ARAFAT has not only enlisted nearly the entire Palestinian population as active combatants or enthusiastic supporters of terror attacks on Israel, he has targeted every sector of the Jewish population, regardless of sex, age, and geography. Those attacks have been calculated with fiendish precision.
Demography is one of the weapons upon which Palestinians rely for their ultimate victory, and they have therefore deliberately targeted Jewish mothers and children. Of Jewish motorists killed in drive-by shootings and by snipers, a disproportionate percentage have been women. The suicide bomber who plunged last month into a group of mothers pushing baby strollers, in Jerusalem’s Beit Yisrael neighborhood, committed the ideal atrocity from the Palestinian point of view.
The large number of recent suicide attacks on restaurants and cafes in the heart of Israel’s major cities have been designed to deprive the Jews of Israel of any semblance of a normal life or the enjoyment of leisure activities of any kind. The Chol HaMoed attacks on an Arab-run restaurant in Haifa and on a health care clinic in Efrat later the same day carried an additional message to Arabs and Jews alike: No attempt at peaceful coexistence will be tolerated by the Palestinian Authority.
The Efrat health clinic serves Arabs from surrounding villages, as well as the residents of Efrat. When Arabs from those villages recently told a camera crew from Russian-TV of their gratitude to Efrat for extending quality medical coverage to them, the Palestinian Authority could no longer tolerate the use of the health care center by Arabs.

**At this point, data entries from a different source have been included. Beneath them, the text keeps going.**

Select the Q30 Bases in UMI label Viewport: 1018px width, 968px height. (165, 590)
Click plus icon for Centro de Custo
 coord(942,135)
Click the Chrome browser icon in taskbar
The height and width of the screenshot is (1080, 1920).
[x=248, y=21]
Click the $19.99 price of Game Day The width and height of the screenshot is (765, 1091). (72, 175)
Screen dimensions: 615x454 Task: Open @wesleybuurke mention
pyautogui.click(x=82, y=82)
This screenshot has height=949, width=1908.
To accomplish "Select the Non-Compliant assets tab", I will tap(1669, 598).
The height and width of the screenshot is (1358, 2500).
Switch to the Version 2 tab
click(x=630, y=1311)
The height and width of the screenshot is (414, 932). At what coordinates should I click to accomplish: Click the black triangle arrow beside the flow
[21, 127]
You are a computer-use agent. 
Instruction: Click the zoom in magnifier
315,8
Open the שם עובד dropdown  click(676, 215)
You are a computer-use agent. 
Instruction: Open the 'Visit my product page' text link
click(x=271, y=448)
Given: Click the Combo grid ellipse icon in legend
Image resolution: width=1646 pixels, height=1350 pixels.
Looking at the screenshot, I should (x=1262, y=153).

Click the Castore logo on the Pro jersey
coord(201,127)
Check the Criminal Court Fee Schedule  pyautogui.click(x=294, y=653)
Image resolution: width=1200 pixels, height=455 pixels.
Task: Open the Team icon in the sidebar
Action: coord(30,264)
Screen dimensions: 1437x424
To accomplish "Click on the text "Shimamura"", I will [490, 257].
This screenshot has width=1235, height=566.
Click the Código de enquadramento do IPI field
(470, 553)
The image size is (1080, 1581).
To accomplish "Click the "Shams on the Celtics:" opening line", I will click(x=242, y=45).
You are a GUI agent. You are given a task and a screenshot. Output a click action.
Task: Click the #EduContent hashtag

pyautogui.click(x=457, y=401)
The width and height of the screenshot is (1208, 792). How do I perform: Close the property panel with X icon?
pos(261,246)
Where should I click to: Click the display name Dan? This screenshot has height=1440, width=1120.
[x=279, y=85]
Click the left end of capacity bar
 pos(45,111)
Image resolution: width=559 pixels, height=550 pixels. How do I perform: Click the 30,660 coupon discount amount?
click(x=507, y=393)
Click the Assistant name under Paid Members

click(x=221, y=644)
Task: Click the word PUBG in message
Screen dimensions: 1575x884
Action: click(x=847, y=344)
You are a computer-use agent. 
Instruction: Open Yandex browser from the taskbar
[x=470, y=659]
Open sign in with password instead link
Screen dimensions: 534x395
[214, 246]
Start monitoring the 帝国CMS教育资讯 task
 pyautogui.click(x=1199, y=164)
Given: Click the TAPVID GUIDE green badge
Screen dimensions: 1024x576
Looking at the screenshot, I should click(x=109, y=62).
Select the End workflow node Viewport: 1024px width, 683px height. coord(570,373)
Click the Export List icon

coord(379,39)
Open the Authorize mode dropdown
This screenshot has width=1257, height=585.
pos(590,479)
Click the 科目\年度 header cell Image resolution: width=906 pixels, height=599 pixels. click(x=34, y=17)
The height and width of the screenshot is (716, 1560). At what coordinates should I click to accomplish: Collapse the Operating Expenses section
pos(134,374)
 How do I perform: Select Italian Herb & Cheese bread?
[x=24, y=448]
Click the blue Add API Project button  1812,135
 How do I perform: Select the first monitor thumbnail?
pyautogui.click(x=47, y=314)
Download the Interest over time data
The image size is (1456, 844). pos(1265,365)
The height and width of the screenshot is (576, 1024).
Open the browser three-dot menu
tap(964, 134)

Finally, the Seder night massacre, which left 27 Jews dead, was an expression of absolute contempt for everything Jewish.
Arafat is close to realizing his vision of a total war in which everybody is a combatant, whether willingly on the Palestinian side, or unwillingly on the Jewish side. His guiding vision has always been a Palestine free of all Jews. While the Jewish population of Eretz Yisrael has, in the main, long since accepted that they will have to coexist with a large Arab population, Arafat and his people view of the future is much simpler terms: only one people will survive on this narrow strip of land.
Until the Palestinians are forced to renounce their belief in such an "it’s us or them" resolution, there can be no hope of peace. President Bush’s failure to adequately address the core of the problem, and to focus instead on a distinction between "innocent" Palestinians and terrorists, which bears no relation to the realities on the ground, will not force them to do so.